This project is dedicated to contemporary classical music (CCM): music of our time, written by composers who engage actively with the musical, cultural, and technical conditions of the present.

Its purpose is not to teach, persuade, or simplify, but to clarify.

Contemporary classical music is often perceived as opaque, fragmented, or inaccessible. Rather than addressing these perceptions directly, this project offers orientation through information, structure, and continuity. It seeks to show what exists, how it is articulated, and how individual composers’ work unfolds over time.

The project is built around a set of archives that function as guides, not as encyclopedias. They are designed to support listening, comparison, and historical awareness. While the archives may evolve as new works appear and perspectives deepen, their underlying principles remain stable.

Alongside this descriptive foundation, the project acknowledges that questions of quality are unavoidable. Musical cultures do not advance through neutrality alone. Without adopting a pedagogical tone or issuing proclamations, the project assumes responsibility for identifying works and composers of exceptional artistic significance. This responsibility is exercised with discretion, experience, and long-term listening rather than through public assertion.

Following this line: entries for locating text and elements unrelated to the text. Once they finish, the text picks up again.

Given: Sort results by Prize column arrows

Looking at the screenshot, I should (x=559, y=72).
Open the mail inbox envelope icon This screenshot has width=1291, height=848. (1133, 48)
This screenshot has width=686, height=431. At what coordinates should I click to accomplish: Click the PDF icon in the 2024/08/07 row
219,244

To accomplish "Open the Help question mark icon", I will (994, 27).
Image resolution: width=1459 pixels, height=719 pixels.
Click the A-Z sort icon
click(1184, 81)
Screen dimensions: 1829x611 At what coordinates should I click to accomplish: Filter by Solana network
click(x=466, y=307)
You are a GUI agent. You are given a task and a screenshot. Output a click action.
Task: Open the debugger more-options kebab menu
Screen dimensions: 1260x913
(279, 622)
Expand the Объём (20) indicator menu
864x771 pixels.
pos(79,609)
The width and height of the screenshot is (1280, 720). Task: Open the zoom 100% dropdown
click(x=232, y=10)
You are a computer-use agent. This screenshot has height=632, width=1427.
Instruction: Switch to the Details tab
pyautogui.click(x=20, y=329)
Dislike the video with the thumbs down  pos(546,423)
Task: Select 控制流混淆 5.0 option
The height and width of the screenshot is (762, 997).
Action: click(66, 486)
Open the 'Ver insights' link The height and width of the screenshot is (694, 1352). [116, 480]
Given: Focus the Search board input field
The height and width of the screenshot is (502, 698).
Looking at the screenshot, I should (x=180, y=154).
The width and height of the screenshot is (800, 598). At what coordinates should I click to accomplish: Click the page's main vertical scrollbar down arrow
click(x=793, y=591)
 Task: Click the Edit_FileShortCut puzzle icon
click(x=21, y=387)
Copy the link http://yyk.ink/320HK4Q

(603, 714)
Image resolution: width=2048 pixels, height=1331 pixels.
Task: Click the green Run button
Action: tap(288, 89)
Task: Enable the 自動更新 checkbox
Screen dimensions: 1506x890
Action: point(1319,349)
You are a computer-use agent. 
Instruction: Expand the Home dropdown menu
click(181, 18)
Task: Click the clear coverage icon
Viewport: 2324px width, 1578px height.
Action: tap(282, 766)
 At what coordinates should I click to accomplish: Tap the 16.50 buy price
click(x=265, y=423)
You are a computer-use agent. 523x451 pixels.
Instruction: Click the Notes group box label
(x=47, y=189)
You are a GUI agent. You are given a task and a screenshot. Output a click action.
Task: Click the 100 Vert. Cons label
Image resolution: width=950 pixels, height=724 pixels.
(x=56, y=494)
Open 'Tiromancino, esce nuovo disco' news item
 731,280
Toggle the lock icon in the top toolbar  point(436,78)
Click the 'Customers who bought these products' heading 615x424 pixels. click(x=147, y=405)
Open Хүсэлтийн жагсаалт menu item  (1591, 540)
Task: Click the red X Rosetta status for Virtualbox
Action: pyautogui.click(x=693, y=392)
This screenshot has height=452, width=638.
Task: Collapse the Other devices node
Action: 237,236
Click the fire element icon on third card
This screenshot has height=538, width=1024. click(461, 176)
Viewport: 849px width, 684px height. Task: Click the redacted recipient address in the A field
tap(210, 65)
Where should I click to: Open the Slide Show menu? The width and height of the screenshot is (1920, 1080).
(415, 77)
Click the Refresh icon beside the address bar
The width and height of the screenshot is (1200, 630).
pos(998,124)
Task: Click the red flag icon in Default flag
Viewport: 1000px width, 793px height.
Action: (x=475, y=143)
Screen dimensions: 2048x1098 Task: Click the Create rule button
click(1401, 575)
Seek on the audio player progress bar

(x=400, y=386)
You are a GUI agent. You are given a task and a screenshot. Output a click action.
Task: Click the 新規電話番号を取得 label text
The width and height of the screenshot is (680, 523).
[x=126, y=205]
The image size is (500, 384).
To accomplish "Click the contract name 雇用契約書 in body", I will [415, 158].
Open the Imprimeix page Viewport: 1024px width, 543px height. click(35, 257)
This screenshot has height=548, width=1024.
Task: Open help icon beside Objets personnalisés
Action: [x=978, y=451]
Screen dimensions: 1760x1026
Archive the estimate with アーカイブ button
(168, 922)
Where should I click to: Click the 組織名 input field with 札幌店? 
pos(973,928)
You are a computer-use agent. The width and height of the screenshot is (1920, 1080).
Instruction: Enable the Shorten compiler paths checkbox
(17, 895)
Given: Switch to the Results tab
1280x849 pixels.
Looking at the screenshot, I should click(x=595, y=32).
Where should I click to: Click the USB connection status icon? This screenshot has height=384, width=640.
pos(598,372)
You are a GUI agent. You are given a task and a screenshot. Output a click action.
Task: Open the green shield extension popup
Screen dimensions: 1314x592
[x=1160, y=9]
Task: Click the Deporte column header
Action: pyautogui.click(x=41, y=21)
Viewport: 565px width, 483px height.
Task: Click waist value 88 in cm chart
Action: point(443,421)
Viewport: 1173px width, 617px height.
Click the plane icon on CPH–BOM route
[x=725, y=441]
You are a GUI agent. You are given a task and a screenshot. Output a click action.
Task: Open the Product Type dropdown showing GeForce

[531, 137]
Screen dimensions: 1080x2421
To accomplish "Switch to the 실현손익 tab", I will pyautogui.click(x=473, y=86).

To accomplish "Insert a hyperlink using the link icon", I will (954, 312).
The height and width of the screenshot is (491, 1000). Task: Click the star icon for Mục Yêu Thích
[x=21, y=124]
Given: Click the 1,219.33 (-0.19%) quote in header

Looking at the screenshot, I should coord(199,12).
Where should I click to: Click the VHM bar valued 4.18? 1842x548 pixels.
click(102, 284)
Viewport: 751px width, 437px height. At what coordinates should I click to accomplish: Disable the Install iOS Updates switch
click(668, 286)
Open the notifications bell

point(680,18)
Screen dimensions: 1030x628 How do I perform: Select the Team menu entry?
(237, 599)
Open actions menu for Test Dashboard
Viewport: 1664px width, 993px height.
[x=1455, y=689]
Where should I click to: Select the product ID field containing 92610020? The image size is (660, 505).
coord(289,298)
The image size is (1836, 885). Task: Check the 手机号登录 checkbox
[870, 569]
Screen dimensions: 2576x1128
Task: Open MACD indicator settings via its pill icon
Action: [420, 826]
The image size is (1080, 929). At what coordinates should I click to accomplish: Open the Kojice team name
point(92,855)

The project is conceived as a living intelligence: one that absorbs new information, reflects on continuity and change, and remains attentive to the present without surrendering to immediacy. It does not aim to close debates, but to raise the level at which they can meaningfully occur.

Ultimately, the project exists to support composers, performers, and listeners who engage seriously with contemporary classical music — not by defining what must be thought, but by shaping the conditions under which thinking, listening, and creativity can deepen.

The CCM Project is conceived and curated by Marc Bollansee. It is grounded in long-term listening rather than institutional affiliation.